Gnadengemeinde Mannheim

Evangelische
Gnadengemeinde
in Mannheim-Gartenstadt

Casa Pequeno Daví

Seit 1999 pflegt die Gnadengemeinde eine feste Partnerschaft mit dem Straßenkinderprojekt "Casa Pequeno Daví" in der Stadt João Pessoa im Nordosten Brasiliens. 

Kindern aus armen Familien und Straßenkindern eine Perspektive zu geben - das ist das Ziel, das der Verein "Casa Pequeno Daví" (Haus des kleinen Davids) sich gesetzt hat. Unterricht, Ausbildung und Stärkung der Persönlichkeit, aber auch einfach eine warme Mahlzeit, darum geht es in diesem Projekt. Casa Pequeno Daví (CPD), so heißt auch eines der beiden Häuser, in dem rund 320 Kinder zwischen sieben und siebzehn Jahren von mehr als 30 geschulten und ehrenamtlichen Kräften betreut werden.

Durch das Projekt gelingt es, einen Teil der Straßenkinder in João Pessoa zum Schulbesuch zu bewegen, Jugendlichen eine Perspektive durch Ausbildung zu vermitteln und ihnen ein Stück Menschenwürde zurückzugeben.


Partnerschaft mit der Gnadengemeinde

Der Kontakt zur Casa Pequeno Daví entstand durch das damalige Pfarrerehepaar Heitmann-Kühlewein, das eine Zeit lang in Brasilien gewesen war und bei der Casa mitgearbeitet hatte. Nach der Beschäftigung mit der Situation der Straßenkinder in João Pessoa und ersten Aktivitäten entstand der Wunsch einer nachhaltigen Unterstützung und eines dauerhaften Austauschs.

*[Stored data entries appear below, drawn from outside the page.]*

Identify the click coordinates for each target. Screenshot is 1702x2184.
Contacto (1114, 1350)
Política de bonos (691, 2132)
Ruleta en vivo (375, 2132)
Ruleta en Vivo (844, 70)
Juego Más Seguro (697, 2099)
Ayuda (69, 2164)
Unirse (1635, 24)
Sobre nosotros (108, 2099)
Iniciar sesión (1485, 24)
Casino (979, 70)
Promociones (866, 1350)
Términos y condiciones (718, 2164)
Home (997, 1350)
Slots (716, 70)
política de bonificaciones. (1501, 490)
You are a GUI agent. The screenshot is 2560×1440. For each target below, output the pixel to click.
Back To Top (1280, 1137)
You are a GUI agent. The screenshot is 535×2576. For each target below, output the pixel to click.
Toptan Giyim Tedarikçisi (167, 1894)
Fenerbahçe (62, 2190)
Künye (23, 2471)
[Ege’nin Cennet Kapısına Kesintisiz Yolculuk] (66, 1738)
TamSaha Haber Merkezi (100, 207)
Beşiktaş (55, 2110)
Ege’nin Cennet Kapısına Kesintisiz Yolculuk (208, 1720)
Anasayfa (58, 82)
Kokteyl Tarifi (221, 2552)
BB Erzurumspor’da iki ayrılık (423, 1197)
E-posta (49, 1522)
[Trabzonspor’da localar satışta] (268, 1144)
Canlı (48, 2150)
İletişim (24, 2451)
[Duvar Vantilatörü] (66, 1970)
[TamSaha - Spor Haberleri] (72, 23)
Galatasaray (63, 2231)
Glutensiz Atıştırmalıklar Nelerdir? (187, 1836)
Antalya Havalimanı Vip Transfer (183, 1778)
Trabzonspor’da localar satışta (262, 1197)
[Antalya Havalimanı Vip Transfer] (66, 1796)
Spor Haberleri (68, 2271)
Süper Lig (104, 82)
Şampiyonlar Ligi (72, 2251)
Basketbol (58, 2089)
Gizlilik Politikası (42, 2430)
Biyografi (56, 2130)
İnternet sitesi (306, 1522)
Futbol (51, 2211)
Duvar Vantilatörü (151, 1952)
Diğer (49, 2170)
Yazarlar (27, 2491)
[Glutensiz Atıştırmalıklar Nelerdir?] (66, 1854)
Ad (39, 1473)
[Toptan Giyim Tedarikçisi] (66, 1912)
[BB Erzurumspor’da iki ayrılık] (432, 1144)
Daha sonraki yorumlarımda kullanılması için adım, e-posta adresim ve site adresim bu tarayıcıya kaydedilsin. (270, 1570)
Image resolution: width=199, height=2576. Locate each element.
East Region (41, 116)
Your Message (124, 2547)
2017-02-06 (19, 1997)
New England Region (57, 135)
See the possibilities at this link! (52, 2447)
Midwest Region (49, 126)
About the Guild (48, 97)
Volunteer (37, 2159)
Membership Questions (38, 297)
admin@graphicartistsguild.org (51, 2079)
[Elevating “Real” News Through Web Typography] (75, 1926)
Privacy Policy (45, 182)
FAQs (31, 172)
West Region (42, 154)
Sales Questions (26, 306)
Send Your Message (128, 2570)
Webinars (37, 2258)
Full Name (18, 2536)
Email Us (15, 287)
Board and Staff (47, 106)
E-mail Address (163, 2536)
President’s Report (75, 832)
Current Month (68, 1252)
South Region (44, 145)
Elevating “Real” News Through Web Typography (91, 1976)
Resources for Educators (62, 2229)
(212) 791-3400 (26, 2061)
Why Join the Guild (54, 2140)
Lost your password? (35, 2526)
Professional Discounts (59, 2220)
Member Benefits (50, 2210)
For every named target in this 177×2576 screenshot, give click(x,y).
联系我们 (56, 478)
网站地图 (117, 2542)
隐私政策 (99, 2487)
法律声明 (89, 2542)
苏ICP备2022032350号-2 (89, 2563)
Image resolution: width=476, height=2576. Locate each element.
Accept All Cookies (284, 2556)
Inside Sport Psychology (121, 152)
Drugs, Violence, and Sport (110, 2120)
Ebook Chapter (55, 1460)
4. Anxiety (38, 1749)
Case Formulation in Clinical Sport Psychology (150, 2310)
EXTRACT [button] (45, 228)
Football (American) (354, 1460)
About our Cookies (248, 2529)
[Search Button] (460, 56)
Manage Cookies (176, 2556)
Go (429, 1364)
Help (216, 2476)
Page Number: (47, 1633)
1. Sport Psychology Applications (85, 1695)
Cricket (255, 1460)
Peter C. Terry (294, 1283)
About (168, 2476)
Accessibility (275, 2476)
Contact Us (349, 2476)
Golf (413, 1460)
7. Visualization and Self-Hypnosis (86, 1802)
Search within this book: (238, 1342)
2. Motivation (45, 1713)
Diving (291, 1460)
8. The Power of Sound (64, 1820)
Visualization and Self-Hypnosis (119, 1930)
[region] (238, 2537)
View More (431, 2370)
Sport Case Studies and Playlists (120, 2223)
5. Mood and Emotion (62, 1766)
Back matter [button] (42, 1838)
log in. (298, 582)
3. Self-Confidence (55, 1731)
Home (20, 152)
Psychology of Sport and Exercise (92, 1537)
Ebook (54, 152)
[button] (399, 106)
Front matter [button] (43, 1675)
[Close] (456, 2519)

Die Gemeinde sammelt seitdem regelmäßig Spenden und widmet der Casa jährlich einen Betrag, mit dem in Brasilien ein Projektmitarbeiter finanziert werden kann. Darüber hinaus werden Gelder aus Aktionen und private Spenden an die CPD weitergeleitet, die schon mehrfach in akuten Finanzkrisen willkommen waren, z.B. wenn die Unterstützung der Stadt ausblieb oder Verluste durch Einbrüche entstanden.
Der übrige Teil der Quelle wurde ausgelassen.